Interdimer processing and linearity of procaspase-3 activation. A unifying mechanism for the activation of initiator and effector caspases.

Caspase activation during apoptosis occurs in a cascade from the initiator caspase(s) (e.g. caspase-8) to the effector caspases (e.g. caspase-3), which ensures the generation of large amounts of active caspases to dismantle cells. However, the mechanism that safeguards against inadvertent caspase activation is not well understood. Previous studies have suggested that the activation of procaspase-8 is mediated by cross-cleavage of precursor dimers, formed upon apoptosis induction, which are not only enzymatically competent but also highly susceptible to cleavage, and that procaspase-8 activation is a linear process without self-amplification. Effector procaspases constitutively exist as dimers and their activation is started by trans-cleavage by an initiator caspase followed by autocleavage of effector caspases. Here we show that the dimerization of caspase-3 molecules through their protease domains is required for their processing by initiator caspases.
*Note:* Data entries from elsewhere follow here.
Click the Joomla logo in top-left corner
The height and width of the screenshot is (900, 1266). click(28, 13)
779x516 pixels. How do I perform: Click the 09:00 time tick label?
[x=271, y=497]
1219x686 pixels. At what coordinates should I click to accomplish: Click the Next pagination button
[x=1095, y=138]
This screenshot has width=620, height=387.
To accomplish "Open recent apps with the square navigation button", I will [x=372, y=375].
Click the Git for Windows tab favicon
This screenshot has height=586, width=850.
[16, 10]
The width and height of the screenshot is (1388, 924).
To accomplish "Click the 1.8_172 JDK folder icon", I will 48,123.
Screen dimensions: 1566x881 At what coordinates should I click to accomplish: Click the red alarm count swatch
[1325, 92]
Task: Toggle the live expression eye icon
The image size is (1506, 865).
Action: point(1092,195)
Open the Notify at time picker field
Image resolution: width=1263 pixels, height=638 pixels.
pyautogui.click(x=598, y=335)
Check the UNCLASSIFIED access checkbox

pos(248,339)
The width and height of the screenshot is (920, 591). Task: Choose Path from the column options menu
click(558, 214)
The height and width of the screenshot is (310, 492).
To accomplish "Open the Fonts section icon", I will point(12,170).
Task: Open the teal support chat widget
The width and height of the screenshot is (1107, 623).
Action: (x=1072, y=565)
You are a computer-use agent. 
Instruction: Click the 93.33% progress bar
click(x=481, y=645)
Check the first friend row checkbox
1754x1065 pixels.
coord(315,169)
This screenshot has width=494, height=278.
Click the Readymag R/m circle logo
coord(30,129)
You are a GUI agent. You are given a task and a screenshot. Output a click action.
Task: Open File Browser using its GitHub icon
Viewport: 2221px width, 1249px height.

The subsequent autoprocessing takes place through cleavage between the dimeric intermediates. Moreover, mature caspase-3 fails to process its own precursor. Thus, despite a marked difference in the generation of active intermediates, the activation of initiator and effector caspases shares the features of interdimer cleavage and lack of self-amplification. These features may be important in preventing accidental cell death.